ЗАДАЧА 1: Какую должность Евгений Нищук занимает с мая 2023 года, согласно фрагменту?
ЗАДАЧА 2: Перепишите дословно часть фрагмента между словами «Как совмещать военную, театральную» и «это все совмещать?», включая эти слова.
ЗАДАЧА 3: Изложите содержание фрагмента в двух предложениях.

==== ФРАГМЕНТ ====

Воспоминания о Революции Достоинства, служба в ВСУ, отношение к "хорошим русским": бывший министр, актер и военный Евгений Нищук в программе "Точка опори"

Евгений Нищук — актер театра, кино и дубляжа, политик, общественный деятель, народный артист Украины, военный. Был министром культуры Украины в 2014 году и с 2016-го по 2019 год. Актер столичного театра имени Ивана Франко. С мая 2023 года — председатель Комитета по Национальной премии Украины имени Тараса Шевченко. После вторжения России в Украину 24 февраля 2022 года вступил в добровольческий батальон, а в июле мобилизовался в ряды ВСУ. 

В интервью Светлане Леонтьевой в программе "Точка опори" Евгений Нищук рассказал, как с первых дней полномасштабного вторжения присоединился в ряды ВСУ и как еще задолго до войны предвидел, что "страна-запоребрик" попытается подорвать украинскую независимость. Также актер вспомнил, как оказался в эпицентре событий Евромайдана в начале 2014 года, где спасал своих коллег из горящего Дома профсоюзов Украины. Нищук объяснил, почему Россия никак не может "отпустить" Украину и дал советы гражданам, как держаться в непростое нынешнее время.

Как совмещать военную, театральную и общественную деятельность

— Вы воюете в Вооруженных силах Украины, председательствуете в Шевченковском комитете и успеваете играть спектакли в родных стенах театра. Как вам удается это все совмещать?

— Такой ритм у меня, наверное, от рождения. Такие важные вехи истории Украины были частью моей жизни. Во времена Оранжевой революции я был творческим человеком, но гражданское проявление было моим нутром и моим воспитанием. Поэтому я находил на него время.

==== ВЫДЕРЖКИ ИЗ ЗАПИСЕЙ ====

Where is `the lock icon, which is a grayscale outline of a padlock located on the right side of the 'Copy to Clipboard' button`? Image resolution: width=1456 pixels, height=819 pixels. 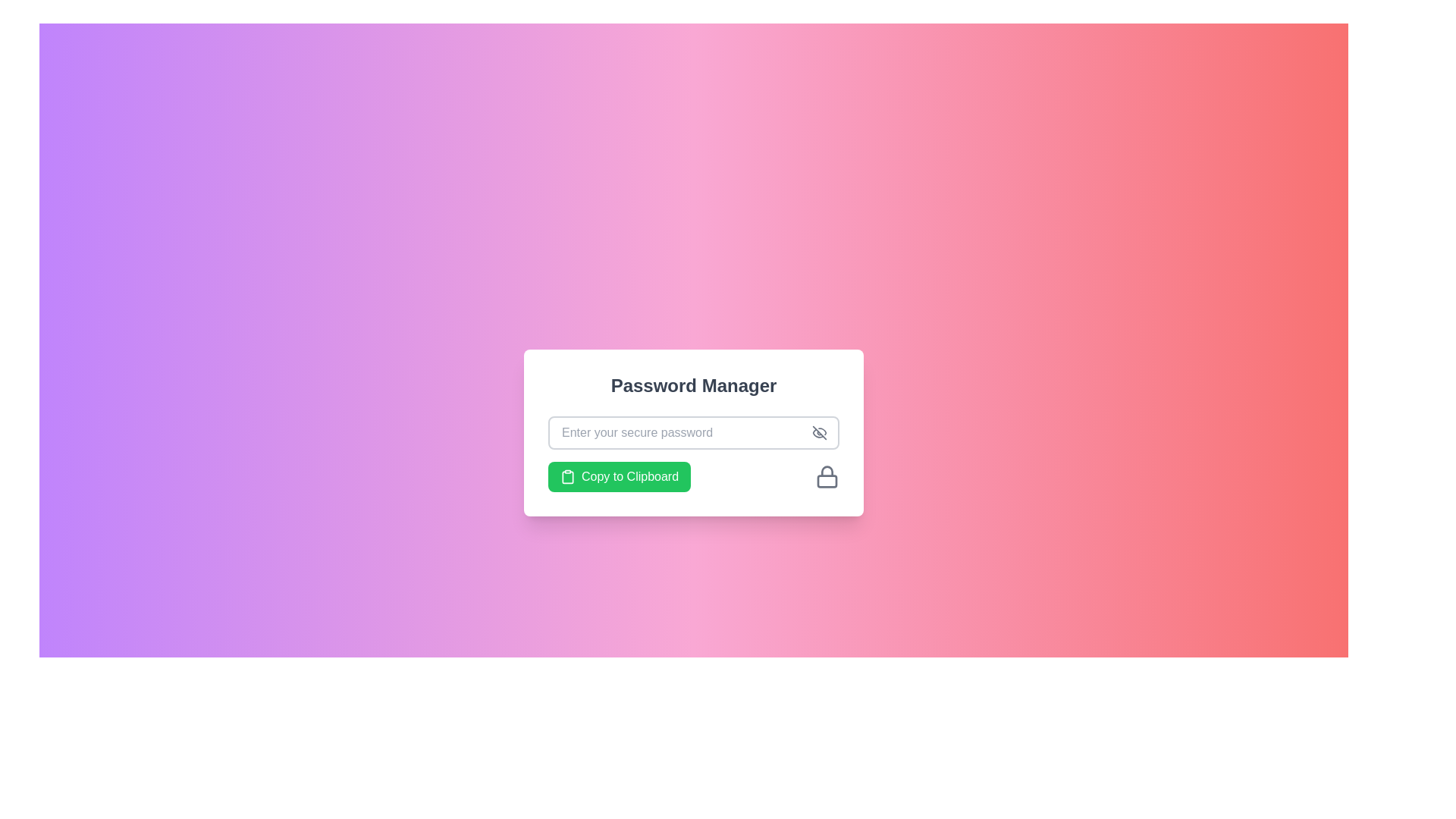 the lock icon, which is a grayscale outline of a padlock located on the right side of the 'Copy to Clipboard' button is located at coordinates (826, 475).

====
==== ВЫДЕРЖКИ ИЗ ЗАПИСЕЙ ====

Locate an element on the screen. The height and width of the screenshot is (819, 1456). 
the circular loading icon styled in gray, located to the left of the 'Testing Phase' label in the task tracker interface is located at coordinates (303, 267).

====
==== ВЫДЕРЖКИ ИЗ ЗАПИСЕЙ ====

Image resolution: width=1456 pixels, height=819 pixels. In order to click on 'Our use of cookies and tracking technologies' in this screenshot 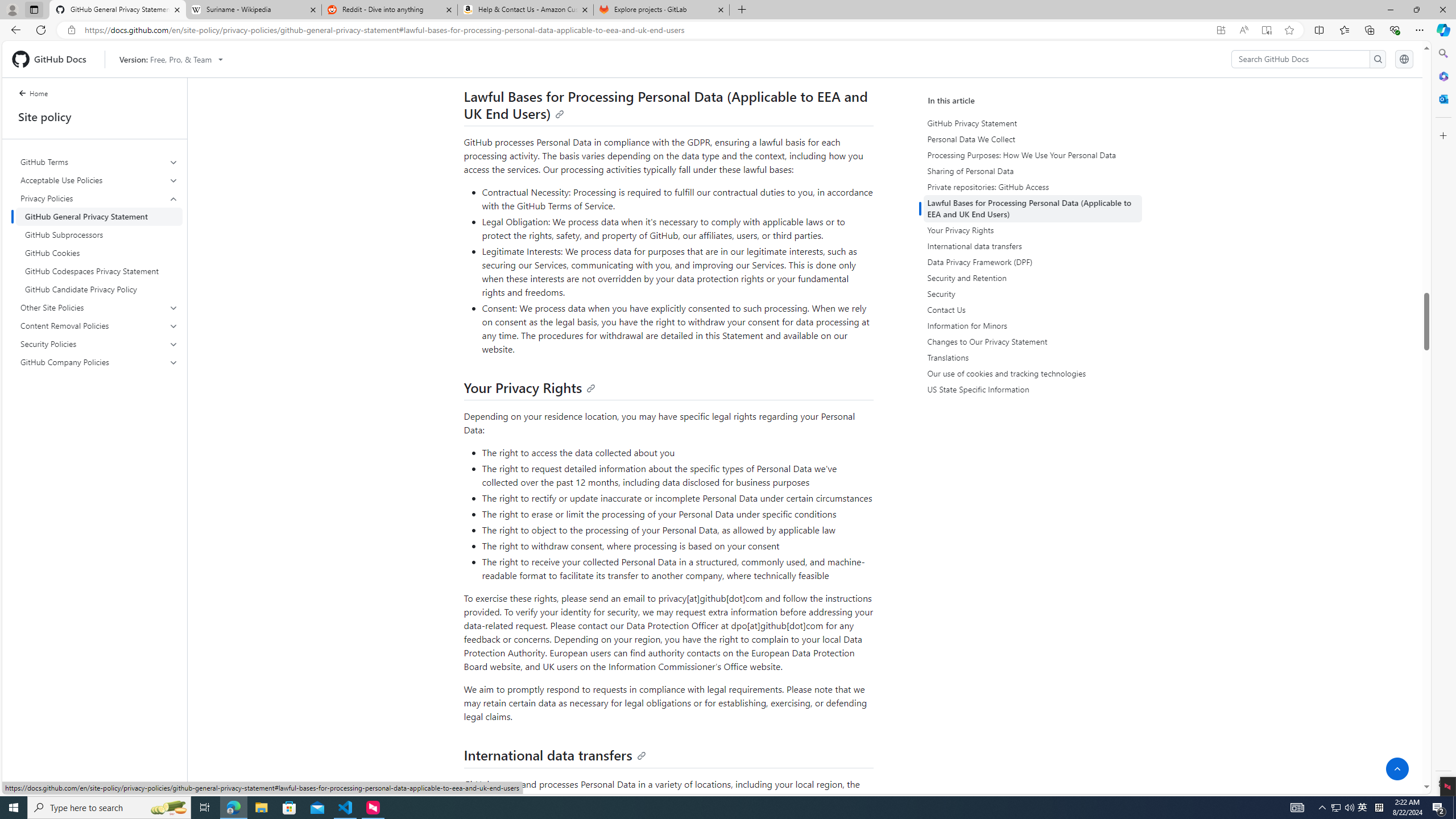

====

ПОЛНЫЙ ОТВЕТ 1: Председатель Комитета по Национальной премии Украины имени Тараса Шевченко.

ПОЛНЫЙ ОТВЕТ 2:
Как совмещать военную, театральную и общественную деятельность

— Вы воюете в Вооруженных силах Украины, председательствуете в Шевченковском комитете и успеваете играть спектакли в родных стенах театра. Как вам удается это все совмещать?

ПОЛНЫЙ ОТВЕТ 3: Евгений Нищук, актер, народный артист Украины и бывший министр культуры, после вторжения России 24 февраля 2022 года вступил в добровольческий батальон, а в июле мобилизовался в ВСУ. В интервью программе «Точка опори» он рассказал о службе с первых дней полномасштабного вторжения, о событиях Евромайдана 2014 года, где спасал коллег из горящего Дома профсоюзов, и о том, как совмещает военную, театральную и общественную деятельность.